Create an index. With no body, you get default 1 primary / 1 replica and dynamic mapping — fine for prototyping, almost never right for production.

Common pitfall: Default 1 shard is fine for < 50GB indices; oversharding ("100 shards for 1GB of logs") wrecks cluster state and recovery time. Size on actual data volume, not "what if we grow".

Examples
PUT /products
PUT /logs-2026.05 {"settings":{"number_of_shards":3,"number_of_replicas":1}}
DELETE /<index>

Delete an index and free disk space immediately. Permanent — no soft delete, no recycle bin. Combine with action.destructive_requires_name in elasticsearch.yml to refuse wildcards.

Common pitfall: DELETE /* on a cluster with default settings instantly wipes every index. Set action.destructive_requires_name: true so explicit names are required.

Examples
DELETE /products
DELETE /logs-2025.*
GET /<index>

Inspect an index — returns mapping, settings, aliases in one shot. Use ?include_defaults=true to see what every unset setting actually resolves to.

Examples
GET /products
GET /products?include_defaults=true
POST /<index>/_close · _open

Close an index to free heap (mappings stay, shards unload) and reopen it later. Settings that require a closed index (analyzers, similarity) only apply after close → update → open.

Common pitfall: A closed index occupies disk but cannot be searched or written. Closing the wrong production index = full-blown outage. Use index name explicitly, not a pattern.

Examples
POST /products/_close
POST /products/_open
POST /_aliases

Atomically add/remove aliases across multiple indices. The canonical zero-downtime reindex pattern: write to old index, build new index, swap alias in one atomic action.

Examples
POST /_aliases {"actions":[{"remove":{"index":"products_v1","alias":"products"}},{"add":{"index":"products_v2","alias":"products"}}]}
POST /_aliases {"actions":[{"add":{"index":"logs-2026.05","alias":"logs-current","is_write_index":true}}]}
PUT /_index_template/<name>

Index template (composable, 7.8+). Auto-applies mappings + settings to any new index whose name matches the pattern — the right way to standardize daily log indices, time-based rollovers, and tenant indices.

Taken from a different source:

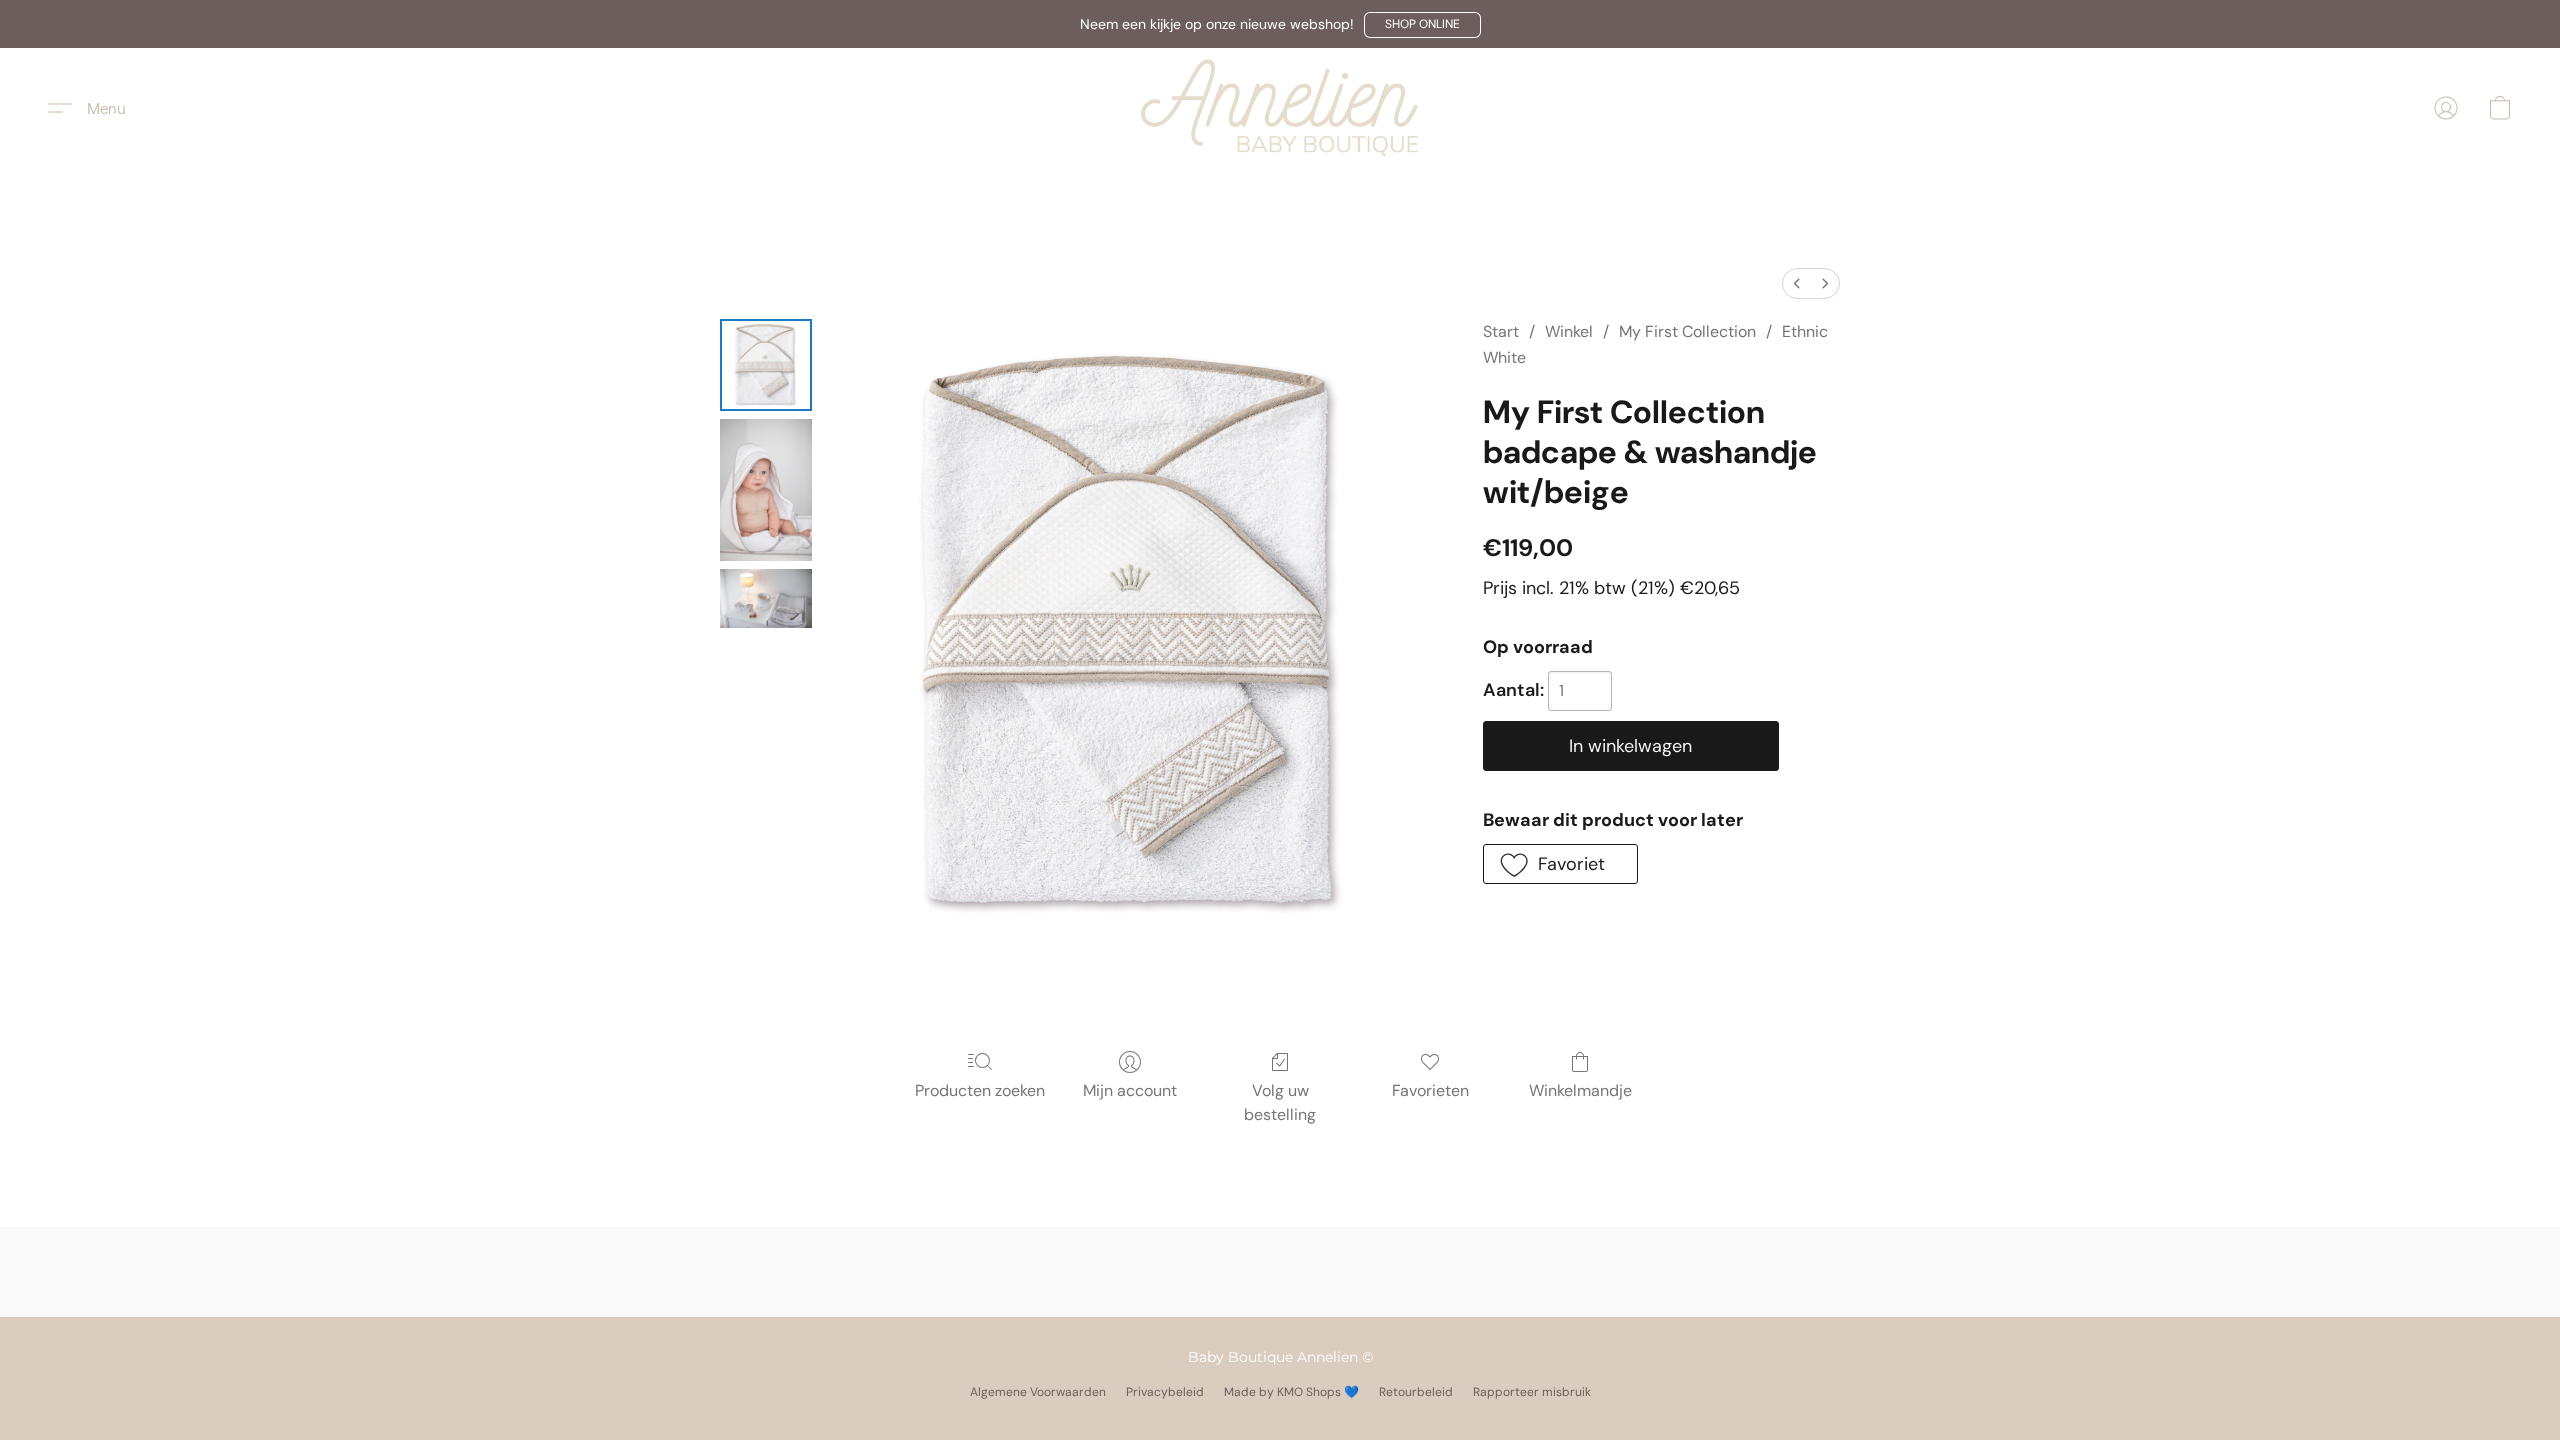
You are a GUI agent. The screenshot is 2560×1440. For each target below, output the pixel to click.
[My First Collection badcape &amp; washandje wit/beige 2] (766, 598)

Common pitfall: Templates only apply to indices created AFTER you save the template. Existing indices keep their old mapping — reindex if you need the new shape applied retroactively.

Examples
PUT /_index_template/logs-template {"index_patterns":["logs-*"],"template":{"settings":{"number_of_shards":1,"number_of_replicas":1},"mappings":{"properties":{"@timestamp":{"type":"date"},"message":{"type":"text"}}}}}
POST /<index>/_rollover

Roll an alias to a new index when size / age / doc-count thresholds are hit. Pair with an ILM policy so daily/weekly indices stay bounded and old ones move to warm/cold tier automatically.

Examples
POST /logs-current/_rollover {"conditions":{"max_age":"7d","max_size":"50gb","max_docs":100000000}}
POST /_reindex

Copy all documents from one index to another, optionally remapping fields or filtering by query. The only way to change a field type or add a new analyzer to existing data.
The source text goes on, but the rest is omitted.